→ **EXERCISE 1**
In the deer-hunting account below, reproduce everything from "I had not seen" down to "tendency to hesitate." word for word.
→ **EXERCISE 2**
In the deer-hunting account below, how far off the ground was the quad-pod that the writer sat in on Monday evening?

→ **READING PASSAGE**
=== Begin Enclosure ===

I had not seen but two mature bucks this season. One opening morning, and I passed him, that was killed by another member that evening. Beautiful wide nine point that was 7 or 8 years old. The other was a management eight that I hadn't seen since September and it was taken by that same other lease member. Just to be fair and honest he is a great guy and knows the deer on the lease well and shoots appropriately. Me, well I have a tendency to hesitate.
I didn't have near as much time to hunt this season due to family and medical issues. Not to mention going back to work so I tried to focus more on enjoying the time there and took what was offered. A nice management eight,
A doe and several pigs. However I didn't even have any pics of mature bucks and even doe pics were after hours only. It seemed my numbers of deer were down this season and probably mostly due to warmer temps, plenty of rain and lots of good green growth for them to feed on and keep them healthy. Regardless I felt like I was having a more relaxed and enjoyable season.
Work got slow and I told my helper he would be off between Christmas and New Years to enjoy his family and I went to the lease. Even though my hands are extremely sore from the surgeries I could still manage a few accurate shots on target so the hunt was on. Arriving late Sunday evening I set up camp and got rest for the morning hunt which was disappointing to say the least. Slow movement and small bucks only. However Monday evening was quite active. I had the right wind to sit at my feeder with no pen and I was in a quad-pod 8' off the ground when a nice mature ten point I had previously not seen walked in and fed. Huge body but the rack was mid 120s at best and I felt that with another year and a good growing season he could make 140 when he is six years old next fall. So as a friend came into camp and we ate dinner I questioned my decision. Tuesday morning was slow as well and that proved to be a pattern all week. However the wind changed and I decided to sit my primary set up and saw several little deer and a nice four year old ten that will be nice in a couple of seasons. Then, as the sun was setting I looked over my shoulder, and there was a wide, really wide buck. He never went to the feeder but walked up within 15 yards and offered a broadside shot. I was trying to decide if he was old enough and by the time I decided to shoot him he decided it was time to wander off and I was left a second night to question my decision.

=== End Enclosure ===

→ **ENTRIES PROVIDED**
=== Begin Enclosure ===

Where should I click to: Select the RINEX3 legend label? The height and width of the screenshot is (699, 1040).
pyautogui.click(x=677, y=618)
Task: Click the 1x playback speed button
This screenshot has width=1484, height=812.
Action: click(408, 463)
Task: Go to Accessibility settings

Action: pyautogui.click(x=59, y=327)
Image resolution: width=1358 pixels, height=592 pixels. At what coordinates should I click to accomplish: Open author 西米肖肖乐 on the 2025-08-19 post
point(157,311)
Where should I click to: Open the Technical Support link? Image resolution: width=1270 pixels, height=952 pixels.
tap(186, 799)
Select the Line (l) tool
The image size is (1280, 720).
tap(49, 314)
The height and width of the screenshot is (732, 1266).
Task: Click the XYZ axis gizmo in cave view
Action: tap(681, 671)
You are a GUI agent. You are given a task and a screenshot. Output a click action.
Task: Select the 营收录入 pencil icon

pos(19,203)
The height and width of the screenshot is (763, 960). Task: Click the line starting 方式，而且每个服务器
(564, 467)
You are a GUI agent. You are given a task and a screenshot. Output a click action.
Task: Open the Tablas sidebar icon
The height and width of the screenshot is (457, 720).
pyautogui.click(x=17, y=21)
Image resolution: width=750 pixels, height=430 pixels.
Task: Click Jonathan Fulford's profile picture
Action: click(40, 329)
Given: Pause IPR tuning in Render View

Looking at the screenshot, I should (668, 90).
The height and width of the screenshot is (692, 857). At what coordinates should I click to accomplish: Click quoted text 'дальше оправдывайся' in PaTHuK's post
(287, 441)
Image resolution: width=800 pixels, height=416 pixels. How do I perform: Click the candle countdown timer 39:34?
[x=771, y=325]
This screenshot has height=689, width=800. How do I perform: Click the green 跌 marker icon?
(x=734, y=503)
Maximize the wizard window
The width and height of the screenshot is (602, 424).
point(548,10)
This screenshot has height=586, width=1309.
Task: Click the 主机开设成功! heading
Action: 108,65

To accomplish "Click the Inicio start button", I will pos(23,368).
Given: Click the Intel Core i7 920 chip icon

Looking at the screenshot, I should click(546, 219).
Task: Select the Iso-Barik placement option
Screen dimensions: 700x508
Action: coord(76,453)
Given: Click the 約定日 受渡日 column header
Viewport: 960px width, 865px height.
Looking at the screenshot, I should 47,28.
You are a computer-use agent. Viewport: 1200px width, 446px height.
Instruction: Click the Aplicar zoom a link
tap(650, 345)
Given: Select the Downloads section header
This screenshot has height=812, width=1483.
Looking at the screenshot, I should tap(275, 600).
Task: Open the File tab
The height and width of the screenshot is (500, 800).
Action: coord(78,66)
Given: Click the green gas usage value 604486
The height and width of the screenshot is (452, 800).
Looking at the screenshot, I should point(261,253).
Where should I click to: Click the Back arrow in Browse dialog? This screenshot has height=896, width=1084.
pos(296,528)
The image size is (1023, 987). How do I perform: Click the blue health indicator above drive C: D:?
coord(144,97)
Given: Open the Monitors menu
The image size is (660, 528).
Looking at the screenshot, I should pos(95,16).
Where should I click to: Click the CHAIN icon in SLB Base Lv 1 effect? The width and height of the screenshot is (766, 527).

=== End Enclosure ===

→ **EXERCISE OUTPUT 1**
I had not seen but two mature bucks this season. One opening morning, and I passed him, that was killed by another member that evening. Beautiful wide nine point that was 7 or 8 years old. The other was a management eight that I hadn't seen since September and it was taken by that same other lease member. Just to be fair and honest he is a great guy and knows the deer on the lease well and shoots appropriately. Me, well I have a tendency to hesitate.

→ **EXERCISE OUTPUT 2**
8 feet